Source excerpt
--- Start ---
Attached files
Exhibit 3.5(c)
AMENDED
CHARTER FOR THE
CORPORATE
GOVERNANCE AND NOMINATING COMMITTEE
OF
THE BOARD OF DIRECTORS
OF
NEWCARDIO,
INC.
As
of February 23, 2010
PURPOSE:
The
purpose of the Corporate Governance and Nominating Committee (the “Committee”) of the Board of
Directors (the “Board”)
of NewCardio, Inc. (the “Company”) shall be to review
and make recommendations to the Board on matters concerning corporate
governance; Board composition; identification, evaluation and nomination of
director candidates; Board committees; and conflicts of
interest.
In
furtherance of these purposes, the Committee will undertake those specific
duties and responsibilities listed below and such other duties as the Board may
from time to time prescribe.
--- End ---
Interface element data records
--- Start ---
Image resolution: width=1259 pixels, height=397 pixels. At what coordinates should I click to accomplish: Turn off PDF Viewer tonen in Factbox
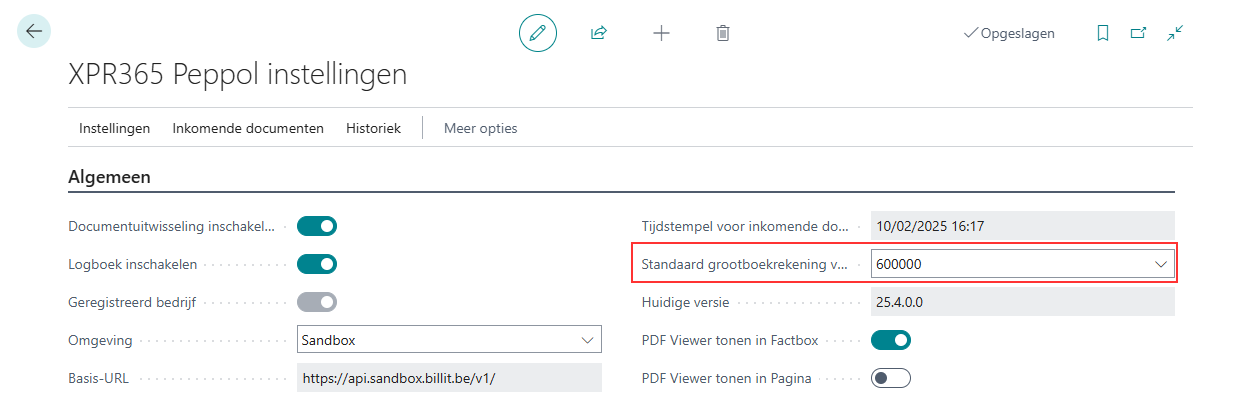[891, 340]
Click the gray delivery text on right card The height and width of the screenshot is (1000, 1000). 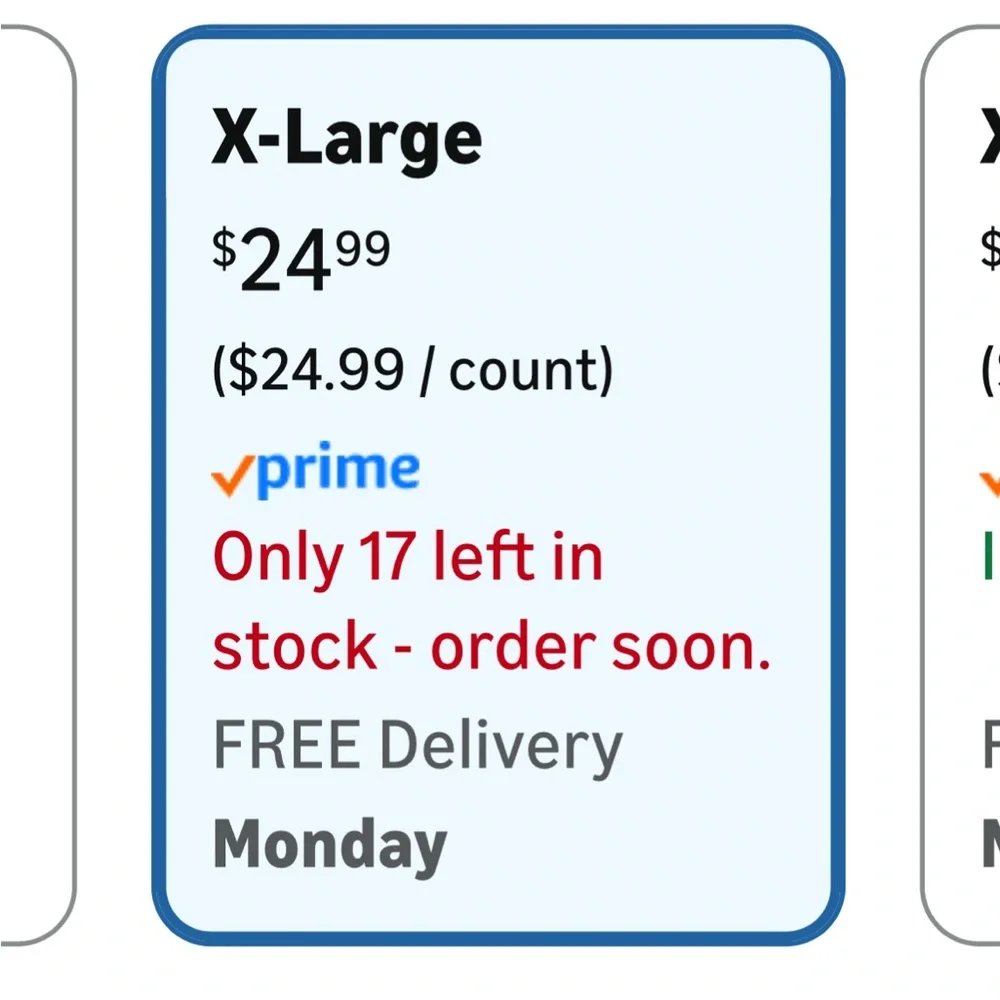(992, 744)
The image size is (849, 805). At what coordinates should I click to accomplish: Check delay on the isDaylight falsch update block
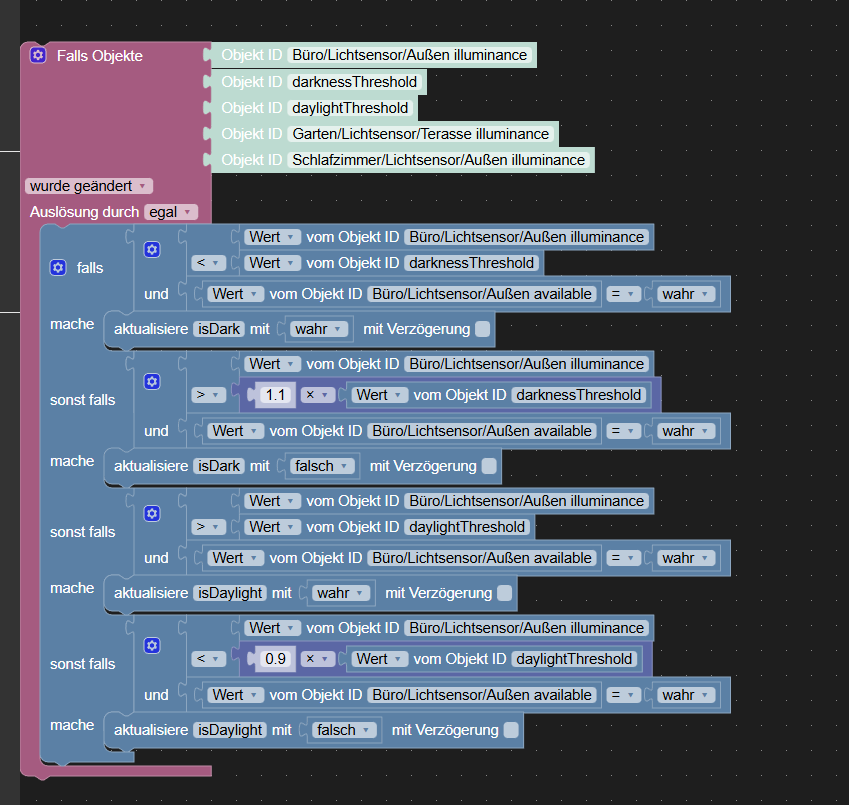(x=510, y=730)
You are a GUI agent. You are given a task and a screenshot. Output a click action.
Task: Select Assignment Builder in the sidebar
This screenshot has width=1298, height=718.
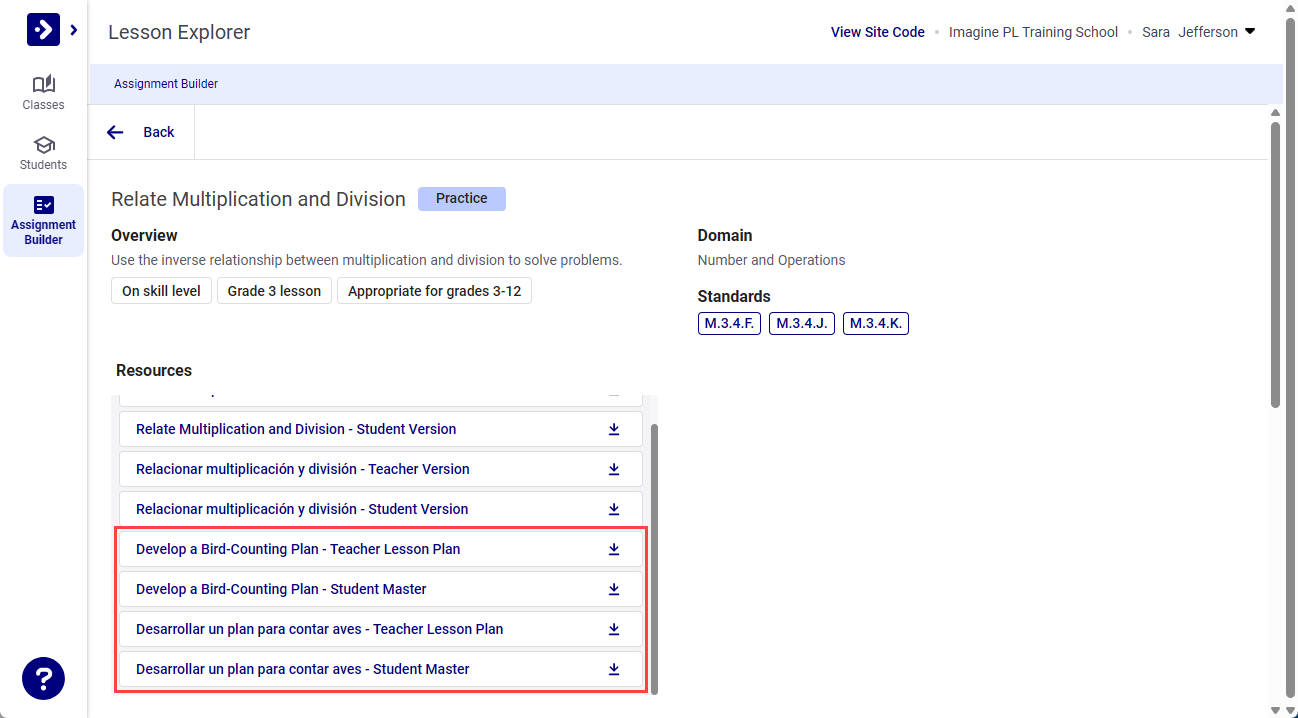(x=43, y=220)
--- End ---
Instructions
#1 As of what date does the committee charter take effect?
#2 Quote the stretch of the committee charter from "of NewCardio, Inc." through "to time prescribe.".
The data records stand apart from the committee charter and are separate material.

Answers to the exercise
#1 February 23, 2010

#2
of NewCardio, Inc. (the “Company”) shall be to review
and make recommendations to the Board on matters concerning corporate
governance; Board composition; identification, evaluation and nomination of
director candidates; Board committees; and conflicts of
interest.
In
furtherance of these purposes, the Committee will undertake those specific
duties and responsibilities listed below and such other duties as the Board may
from time to time prescribe.